# SUPPLIED PASSAGE

[start]

IN CONVERSATION WITH ROB REIDER

@bobrecords

April 2023
Rob Reider is a musician, archivist, dad, and all-around awesome human living in Falmouth, Maine with his wife and son, Dallas. Shortly after graduating from Bowdoin in 2007, he joined the much loved pop-punk band, the Friday Night Boys, and toured with bands like All Time Low, Cute is What We Aim For, and AFI—to name a few. My middle school self was absolutely stoked to do this interview. In addition to an awesome music career, Rob and friends started the Sad Dads Club—an online community, creative outlet, and support network for parents navigating the grief of stillbirth.




How did you get into playing music?

When I was in the fourth grade, I saw the music video for Green Day’s “Basket Case.” I thought it was the coolest thing in the world. About a year later my dad got me a guitar. I couldn’t really make sense out of the instrument—nobody showed me chords and I couldn’t just look online—but finally I got a couple lessons from my sister’s friend’s brother, who was a touring musician. Every lesson he would ask me, “What song do you want to learn?” So I just learned how to emulate styles I liked: punk bands, ska bands, that kind of thing.

While I was still in middle school I started a band with two other friends. It was just two guitars and a drummer. Eventually I got a bass because I was, like, “I think we need this. I’m not sure why, but I’m studying band pictures and I think this bass is a pretty important job.” That first band was called Stalefish.




Great name.

It later changed to Local Disturbance, then Five Minute Delay, then The Exploited. Eventually it turned into what my high school band would be, which was a ska-punk band called Look Out Below. We had horn players and a whole brass section. I think there were, like, 10 people in the band.

How did you start performing?

I went to a Quaker school that was very supportive of artistic endeavors. They would have all the bands play in the student lounge or performing arts center. It was a really good way to just get the experience of having to understand all the logistical requirements for playing a show. And then recording—my math teacher was the bassist in a serious band that played out in DC, and he had a four-track in his basement. For a school project, people were filming an episode of the TV show Friends, or what was supposed to be a spoof of Friends. He was, like, “You guys should cover the theme song in your ska-punk style and I’ll record it.” And, like, “While we’re at it, I’ll just record whatever original songs you got.” That was our first demo tape.




What was the music scene around you, in Maryland and DC, like at that time?

It was thriving. The internet was an emerging tool and I could find other people locally—using, like, America Online—who were into the same music that I was into: The Unidentified, The Smizokes, The NoGoodniks, The Ratchet Boys. Paul Levitt recorded pretty much every ska-punk band, and later pop-punk band, in Maryland. He just had this humble studio in his basement but he was such a talented producer. Dan Hess and his partner, Michelle Chin, were also hugely influential. Dan was the singer for The Ratchet Boys and they put on tons of shows. Part of their whole thing was to make sure the younger bands got to play with the older bands, opening for shows and setting them up with bigger opportunities. All these factors just made for a really self-sufficient, tight-knit alternative music scene. Everyone knew each other. In some ways, it was the most fun period of time playing music in my life. It was so pure and uninhibited. There was no competition. I think when competition enters, even if it’s in a healthy way, it just kind of muddies the cause. This truly was a scene where nobody had a desire to do anything beyond playing in a band that was a part of a scene, writing the best songs they could, recording them, and then having those recordings forever.

[end]

# RAW DATA
[start]

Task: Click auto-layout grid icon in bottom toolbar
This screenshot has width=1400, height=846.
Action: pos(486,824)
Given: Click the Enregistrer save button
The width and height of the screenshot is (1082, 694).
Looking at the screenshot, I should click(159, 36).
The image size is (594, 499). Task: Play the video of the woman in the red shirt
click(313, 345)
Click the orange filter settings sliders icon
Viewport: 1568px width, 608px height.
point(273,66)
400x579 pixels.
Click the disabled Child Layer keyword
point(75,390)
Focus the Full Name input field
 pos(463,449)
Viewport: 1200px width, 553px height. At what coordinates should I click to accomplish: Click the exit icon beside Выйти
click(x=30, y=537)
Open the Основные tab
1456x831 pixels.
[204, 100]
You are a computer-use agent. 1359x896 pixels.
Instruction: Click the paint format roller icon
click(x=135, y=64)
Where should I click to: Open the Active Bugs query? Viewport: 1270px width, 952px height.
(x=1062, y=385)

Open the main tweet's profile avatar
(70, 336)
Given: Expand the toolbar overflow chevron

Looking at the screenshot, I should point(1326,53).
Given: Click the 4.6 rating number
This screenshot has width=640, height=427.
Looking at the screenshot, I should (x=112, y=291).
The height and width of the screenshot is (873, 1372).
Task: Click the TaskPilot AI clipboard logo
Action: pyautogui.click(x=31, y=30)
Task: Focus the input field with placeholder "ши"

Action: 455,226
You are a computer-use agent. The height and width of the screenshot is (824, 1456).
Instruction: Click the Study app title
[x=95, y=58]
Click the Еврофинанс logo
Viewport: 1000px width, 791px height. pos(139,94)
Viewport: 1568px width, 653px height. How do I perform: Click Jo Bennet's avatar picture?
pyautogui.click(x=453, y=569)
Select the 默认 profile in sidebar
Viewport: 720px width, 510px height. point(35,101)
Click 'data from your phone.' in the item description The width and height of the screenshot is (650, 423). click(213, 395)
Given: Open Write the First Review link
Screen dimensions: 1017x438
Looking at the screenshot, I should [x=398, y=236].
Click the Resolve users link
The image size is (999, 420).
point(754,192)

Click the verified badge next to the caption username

[end]

# TASKS TO PERFORM
(1) In the Rob Reider interview, list the local bands Reider names when describing the Maryland and DC music scene of that time.
(2) From the Rob Reider interview, reproduce word for word the part that opens with the words containing "I went to a" and closes with "at that time?".

# TASK ANSWERS
(1)
The Unidentified
The Smizokes
The NoGoodniks
The Ratchet Boys

(2)
I went to a Quaker school that was very supportive of artistic endeavors. They would have all the bands play in the student lounge or performing arts center. It was a really good way to just get the experience of having to understand all the logistical requirements for playing a show. And then recording—my math teacher was the bassist in a serious band that played out in DC, and he had a four-track in his basement. For a school project, people were filming an episode of the TV show Friends, or what was supposed to be a spoof of Friends. He was, like, “You guys should cover the theme song in your ska-punk style and I’ll record it.” And, like, “While we’re at it, I’ll just record whatever original songs you got.” That was our first demo tape.




What was the music scene around you, in Maryland and DC, like at that time?